My html anchor is as follows.
<a name="template-8"/>
<h4 class="template" id="template-8">A title</h4>
As far as I know the browser should skip to the element with a matching name or id attribute.
When I type in the url http://my.site.com/templates#template-8 safari jumps down the page as expected.
However when linking as below the anchor does nothing. Chrome, Opera, IE7 and Firefox all work.
<a href="http://my.site.com/templates#template-8">A link</a>
Safari is version 5.0, could this be a safari bug?
The problem was I had a redirect header in the page I was linking to.
Opera, IE, Chrome, Firefox will carry over the anchor to the new page. However safari loses the anchor on the redirect.
If you are having trouble with safari anchors disable any redirects.

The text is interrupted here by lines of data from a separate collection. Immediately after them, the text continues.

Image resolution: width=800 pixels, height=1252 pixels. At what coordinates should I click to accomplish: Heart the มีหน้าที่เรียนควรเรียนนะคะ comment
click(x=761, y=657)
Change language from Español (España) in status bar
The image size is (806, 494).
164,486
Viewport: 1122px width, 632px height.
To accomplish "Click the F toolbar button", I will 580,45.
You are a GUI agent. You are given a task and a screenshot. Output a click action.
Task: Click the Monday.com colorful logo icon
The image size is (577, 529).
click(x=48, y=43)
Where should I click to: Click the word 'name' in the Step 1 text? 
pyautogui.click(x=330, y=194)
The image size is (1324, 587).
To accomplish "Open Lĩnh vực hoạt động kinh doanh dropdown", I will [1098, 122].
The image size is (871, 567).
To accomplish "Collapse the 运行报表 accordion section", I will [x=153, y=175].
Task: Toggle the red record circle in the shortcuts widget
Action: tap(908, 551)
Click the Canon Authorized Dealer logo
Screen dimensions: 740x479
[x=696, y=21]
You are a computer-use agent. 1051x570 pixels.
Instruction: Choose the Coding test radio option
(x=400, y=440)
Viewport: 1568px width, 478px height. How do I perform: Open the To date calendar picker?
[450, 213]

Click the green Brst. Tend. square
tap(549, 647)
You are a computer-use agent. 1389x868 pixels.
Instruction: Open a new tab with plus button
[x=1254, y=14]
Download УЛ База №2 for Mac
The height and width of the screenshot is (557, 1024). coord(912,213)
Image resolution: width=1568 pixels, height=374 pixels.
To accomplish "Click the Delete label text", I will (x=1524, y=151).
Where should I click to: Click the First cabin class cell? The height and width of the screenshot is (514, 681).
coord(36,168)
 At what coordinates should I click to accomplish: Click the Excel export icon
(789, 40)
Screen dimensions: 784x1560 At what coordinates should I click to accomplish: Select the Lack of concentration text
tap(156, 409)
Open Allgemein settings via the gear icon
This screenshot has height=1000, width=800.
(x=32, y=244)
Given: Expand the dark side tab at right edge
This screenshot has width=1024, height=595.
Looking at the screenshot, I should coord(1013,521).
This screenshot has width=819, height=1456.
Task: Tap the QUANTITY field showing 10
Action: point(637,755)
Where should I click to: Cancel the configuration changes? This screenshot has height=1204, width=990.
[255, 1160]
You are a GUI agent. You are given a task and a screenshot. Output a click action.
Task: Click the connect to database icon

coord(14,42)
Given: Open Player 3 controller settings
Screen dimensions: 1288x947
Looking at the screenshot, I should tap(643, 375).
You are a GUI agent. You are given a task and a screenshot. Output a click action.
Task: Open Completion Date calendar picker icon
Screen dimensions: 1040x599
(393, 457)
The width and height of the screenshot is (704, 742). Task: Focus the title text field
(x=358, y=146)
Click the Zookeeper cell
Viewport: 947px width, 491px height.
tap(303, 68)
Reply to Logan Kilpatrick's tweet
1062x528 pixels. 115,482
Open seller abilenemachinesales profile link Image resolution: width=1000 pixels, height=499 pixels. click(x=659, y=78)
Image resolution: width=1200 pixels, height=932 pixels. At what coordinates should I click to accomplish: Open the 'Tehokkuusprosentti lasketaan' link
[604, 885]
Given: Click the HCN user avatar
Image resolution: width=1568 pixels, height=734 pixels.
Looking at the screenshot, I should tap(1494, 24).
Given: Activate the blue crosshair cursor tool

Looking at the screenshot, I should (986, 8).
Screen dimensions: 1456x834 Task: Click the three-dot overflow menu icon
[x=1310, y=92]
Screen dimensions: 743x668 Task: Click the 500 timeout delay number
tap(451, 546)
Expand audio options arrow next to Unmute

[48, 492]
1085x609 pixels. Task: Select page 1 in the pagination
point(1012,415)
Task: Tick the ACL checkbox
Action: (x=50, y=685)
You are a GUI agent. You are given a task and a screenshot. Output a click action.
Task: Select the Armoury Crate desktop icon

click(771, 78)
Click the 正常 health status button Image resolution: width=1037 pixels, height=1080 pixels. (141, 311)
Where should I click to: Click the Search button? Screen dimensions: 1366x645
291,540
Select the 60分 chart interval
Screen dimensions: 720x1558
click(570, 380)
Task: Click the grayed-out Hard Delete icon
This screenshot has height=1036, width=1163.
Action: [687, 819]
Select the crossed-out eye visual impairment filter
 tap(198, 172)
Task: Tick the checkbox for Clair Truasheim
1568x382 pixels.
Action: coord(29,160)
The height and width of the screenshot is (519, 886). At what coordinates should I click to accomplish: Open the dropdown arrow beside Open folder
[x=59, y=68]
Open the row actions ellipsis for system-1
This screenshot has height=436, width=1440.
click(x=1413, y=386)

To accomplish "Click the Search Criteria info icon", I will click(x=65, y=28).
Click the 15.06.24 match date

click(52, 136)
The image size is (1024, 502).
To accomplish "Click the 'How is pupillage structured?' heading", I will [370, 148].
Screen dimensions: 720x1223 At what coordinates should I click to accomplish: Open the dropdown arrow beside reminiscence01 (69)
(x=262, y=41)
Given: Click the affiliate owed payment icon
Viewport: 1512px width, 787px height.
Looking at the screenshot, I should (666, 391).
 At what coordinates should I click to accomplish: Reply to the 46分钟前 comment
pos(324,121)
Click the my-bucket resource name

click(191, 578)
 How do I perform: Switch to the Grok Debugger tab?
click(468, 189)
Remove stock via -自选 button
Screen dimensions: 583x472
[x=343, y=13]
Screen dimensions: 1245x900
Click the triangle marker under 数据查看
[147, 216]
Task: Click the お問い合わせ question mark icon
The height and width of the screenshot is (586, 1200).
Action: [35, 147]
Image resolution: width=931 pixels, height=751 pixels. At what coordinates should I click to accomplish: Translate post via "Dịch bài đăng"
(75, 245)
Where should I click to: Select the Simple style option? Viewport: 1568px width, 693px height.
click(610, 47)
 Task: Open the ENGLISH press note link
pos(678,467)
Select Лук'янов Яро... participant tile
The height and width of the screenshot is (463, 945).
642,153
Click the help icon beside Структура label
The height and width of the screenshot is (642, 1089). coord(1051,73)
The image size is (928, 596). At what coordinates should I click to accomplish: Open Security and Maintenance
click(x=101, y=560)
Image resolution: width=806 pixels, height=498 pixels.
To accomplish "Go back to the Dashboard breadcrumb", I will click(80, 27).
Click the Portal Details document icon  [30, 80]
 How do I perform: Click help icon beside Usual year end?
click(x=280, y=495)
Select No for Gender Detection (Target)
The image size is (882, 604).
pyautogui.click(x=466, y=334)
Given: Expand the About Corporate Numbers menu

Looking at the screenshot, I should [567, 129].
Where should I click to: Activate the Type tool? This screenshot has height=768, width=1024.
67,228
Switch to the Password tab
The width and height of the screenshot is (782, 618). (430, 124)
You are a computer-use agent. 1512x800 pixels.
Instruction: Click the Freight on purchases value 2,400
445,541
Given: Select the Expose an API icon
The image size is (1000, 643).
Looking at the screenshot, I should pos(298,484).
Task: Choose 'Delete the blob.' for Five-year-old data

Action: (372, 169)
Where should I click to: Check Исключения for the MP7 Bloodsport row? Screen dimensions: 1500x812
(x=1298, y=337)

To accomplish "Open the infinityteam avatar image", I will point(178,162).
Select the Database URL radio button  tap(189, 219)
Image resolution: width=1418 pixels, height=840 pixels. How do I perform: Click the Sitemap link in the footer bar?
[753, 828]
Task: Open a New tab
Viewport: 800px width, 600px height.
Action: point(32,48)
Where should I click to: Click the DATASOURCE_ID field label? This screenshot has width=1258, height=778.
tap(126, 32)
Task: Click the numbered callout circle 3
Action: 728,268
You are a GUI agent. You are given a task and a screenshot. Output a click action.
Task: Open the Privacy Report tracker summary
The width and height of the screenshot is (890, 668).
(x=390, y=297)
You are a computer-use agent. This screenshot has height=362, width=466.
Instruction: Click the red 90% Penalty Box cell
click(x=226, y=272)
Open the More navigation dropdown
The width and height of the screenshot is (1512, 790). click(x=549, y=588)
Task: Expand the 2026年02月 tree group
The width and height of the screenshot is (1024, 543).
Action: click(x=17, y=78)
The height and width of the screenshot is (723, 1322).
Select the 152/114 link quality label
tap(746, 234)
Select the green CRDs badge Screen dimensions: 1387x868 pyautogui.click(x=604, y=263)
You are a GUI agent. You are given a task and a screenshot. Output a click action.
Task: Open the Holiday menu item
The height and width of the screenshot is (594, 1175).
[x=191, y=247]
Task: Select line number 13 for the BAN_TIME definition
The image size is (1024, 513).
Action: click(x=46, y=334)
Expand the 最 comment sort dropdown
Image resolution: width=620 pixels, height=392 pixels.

For me, I simply had to change
http://domain.com/page#myanchor
to
http://domain.com/page/#myanchor
I just ran into the same issue and found your post while searching - obviously you've fixed this since it was back in 2010 and but figured I would post what I found in case someone else finds this. :)
I'm using htaccess to redirect my url from mydomaincom/index.php to mydomaincom/ and found that my nav didn't work in Safari since my href addresses where index.php#value and Safari v5 wouldn't carry over the anchor links.
Rather than turn off my redirect I just changed the urls to point to mydomaincom/#value. Not only did this work great for all browsers but it also made my page quicker (not yet sure how but will search this now :))
There are two side issues I see, which aren't the cause (since you found the problem already) but probably don't help:
- Self-closing
<a>
tag. You can't self-close tags that are supposed to have end tags, it should be: <a name="template-8"></a>
.
- The
name
and id
attributes share the same "namespace", so you cannot have the same value for a name
and id
attribute. All browsers from the past 10 years support anchors on IDs, so scrap that useless link tag.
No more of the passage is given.